Prof. Xu Guoqi 徐国琦, “The Idea of China: A Contested History”

主讲嘉宾:徐国琦 现为张学义中国史讲席教授和香港大学跨国史研究院创院院长 (Prof. Guoqi Xu, David H. Y. Chang Professor of Chinese History, Department of History, Founding director of the Institute of Transnational History of China, The University of Hong Kong)
演讲题目及简介:本讲座基于同名新书 The Idea of China: A Contested History (Harvard University Press, 2026)An acclaimed historian’s bold response to two simple, yet vexed, questions: What counts as China, and who counts as Chinese?
China became a capitalist superpower by investing in globalization. Now that it has established its credentials—and emerged as a major US competitor—its leaders are looking within, focused on suppressing dissent and fostering cohesion. The result has been an increasingly nationalist cultural agenda, celebrating a Chinese identity steeped in the mystique of the Middle Kingdom and nostalgia for heroic twentieth-century resistance. Yet Chinese nationalism, like nationalism everywhere, is fraught. Few Westerners, and even fewer Chinese, recognize that the very idea of China is up for grabs.
In this sweeping history, Xu Guoqi explores the transnational construction of Chineseness. The Idea of China describes an identity constantly under renovation. Through dialogue and confrontation with neighbors, more distant outsiders, and Chinese speakers and writers within the state, Hong Kong, Taiwan, and the diaspora, the idea of China has been reshaped repeatedly across time. Even bedrock cultural formations like Confucianism have been reimported to China after their translation in Korea, Japan, Vietnam, and elsewhere.

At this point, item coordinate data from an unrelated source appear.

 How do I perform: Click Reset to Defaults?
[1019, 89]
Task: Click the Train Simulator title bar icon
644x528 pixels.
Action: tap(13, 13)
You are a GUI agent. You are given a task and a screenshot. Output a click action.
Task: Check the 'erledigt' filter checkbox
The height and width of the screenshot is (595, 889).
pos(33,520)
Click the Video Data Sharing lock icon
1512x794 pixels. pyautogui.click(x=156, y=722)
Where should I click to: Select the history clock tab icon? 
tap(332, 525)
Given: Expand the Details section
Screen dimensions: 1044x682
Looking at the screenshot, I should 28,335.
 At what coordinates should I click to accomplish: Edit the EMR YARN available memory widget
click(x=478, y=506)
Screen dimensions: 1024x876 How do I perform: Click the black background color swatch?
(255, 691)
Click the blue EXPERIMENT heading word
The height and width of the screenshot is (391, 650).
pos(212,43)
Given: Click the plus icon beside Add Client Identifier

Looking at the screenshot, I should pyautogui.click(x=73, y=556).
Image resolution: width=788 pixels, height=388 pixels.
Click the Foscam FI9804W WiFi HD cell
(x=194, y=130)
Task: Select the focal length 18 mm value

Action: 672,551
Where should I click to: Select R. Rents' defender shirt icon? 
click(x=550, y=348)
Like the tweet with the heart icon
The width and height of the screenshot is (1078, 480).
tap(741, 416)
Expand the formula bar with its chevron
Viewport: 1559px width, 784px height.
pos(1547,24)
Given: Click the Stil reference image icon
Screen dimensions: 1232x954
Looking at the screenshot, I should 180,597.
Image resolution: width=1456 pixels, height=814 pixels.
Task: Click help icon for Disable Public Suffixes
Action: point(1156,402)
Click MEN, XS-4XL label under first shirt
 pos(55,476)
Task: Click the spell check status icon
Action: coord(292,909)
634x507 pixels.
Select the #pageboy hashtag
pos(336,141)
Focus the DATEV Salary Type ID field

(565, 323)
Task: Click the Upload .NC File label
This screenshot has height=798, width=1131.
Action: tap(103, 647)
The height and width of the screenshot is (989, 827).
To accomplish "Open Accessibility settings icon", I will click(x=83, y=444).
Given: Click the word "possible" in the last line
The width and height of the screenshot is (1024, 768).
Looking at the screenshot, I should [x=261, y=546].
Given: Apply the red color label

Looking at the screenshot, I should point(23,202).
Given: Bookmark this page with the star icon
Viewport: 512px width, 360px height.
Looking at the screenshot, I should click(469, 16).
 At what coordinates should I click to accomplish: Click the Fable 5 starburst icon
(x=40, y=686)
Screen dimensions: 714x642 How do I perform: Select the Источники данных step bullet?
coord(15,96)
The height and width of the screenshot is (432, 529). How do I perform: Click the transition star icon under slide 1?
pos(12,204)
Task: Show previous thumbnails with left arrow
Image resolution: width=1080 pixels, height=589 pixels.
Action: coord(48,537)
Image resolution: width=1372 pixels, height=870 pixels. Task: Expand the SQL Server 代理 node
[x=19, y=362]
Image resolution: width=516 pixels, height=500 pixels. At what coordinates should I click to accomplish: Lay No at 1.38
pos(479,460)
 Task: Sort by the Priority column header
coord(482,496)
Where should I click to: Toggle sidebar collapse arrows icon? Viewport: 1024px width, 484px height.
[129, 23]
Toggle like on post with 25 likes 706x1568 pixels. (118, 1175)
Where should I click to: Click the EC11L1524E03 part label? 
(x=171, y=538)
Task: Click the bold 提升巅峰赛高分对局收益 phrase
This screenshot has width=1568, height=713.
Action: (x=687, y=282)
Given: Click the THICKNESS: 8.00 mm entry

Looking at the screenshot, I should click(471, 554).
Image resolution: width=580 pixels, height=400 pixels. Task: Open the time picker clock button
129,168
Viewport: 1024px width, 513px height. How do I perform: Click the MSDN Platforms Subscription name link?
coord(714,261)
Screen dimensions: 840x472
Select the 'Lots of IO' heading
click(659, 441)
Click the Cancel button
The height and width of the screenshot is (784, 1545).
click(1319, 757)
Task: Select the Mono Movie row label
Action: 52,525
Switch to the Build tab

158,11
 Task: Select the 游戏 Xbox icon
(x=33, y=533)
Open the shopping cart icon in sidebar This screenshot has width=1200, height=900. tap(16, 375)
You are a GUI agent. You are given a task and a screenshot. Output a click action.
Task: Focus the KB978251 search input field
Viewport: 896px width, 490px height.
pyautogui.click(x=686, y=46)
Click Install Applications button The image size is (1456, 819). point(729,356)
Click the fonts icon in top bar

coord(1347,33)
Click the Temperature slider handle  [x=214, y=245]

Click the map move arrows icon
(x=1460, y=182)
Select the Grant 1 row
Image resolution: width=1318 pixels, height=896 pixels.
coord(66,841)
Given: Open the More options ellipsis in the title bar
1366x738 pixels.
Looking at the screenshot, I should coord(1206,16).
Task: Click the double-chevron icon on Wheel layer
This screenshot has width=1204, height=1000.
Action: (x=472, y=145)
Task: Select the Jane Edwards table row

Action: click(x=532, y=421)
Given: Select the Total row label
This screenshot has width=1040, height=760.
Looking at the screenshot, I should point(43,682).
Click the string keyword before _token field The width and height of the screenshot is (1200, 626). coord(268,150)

The idea of China has always been and remains a continuing process, invented, subverted, and reinvented to serve the shifting needs of kings and bureaucrats, industrialists and intellectuals, allies and adversaries.
Xu’s chronicle is as provocative as it is rigorous, and his conclusion could hardly be starker: China, fundamentally, is constituted by a shared history. To accept this is to begin moving past the heated great-power rivalries that threaten international peace and stability today.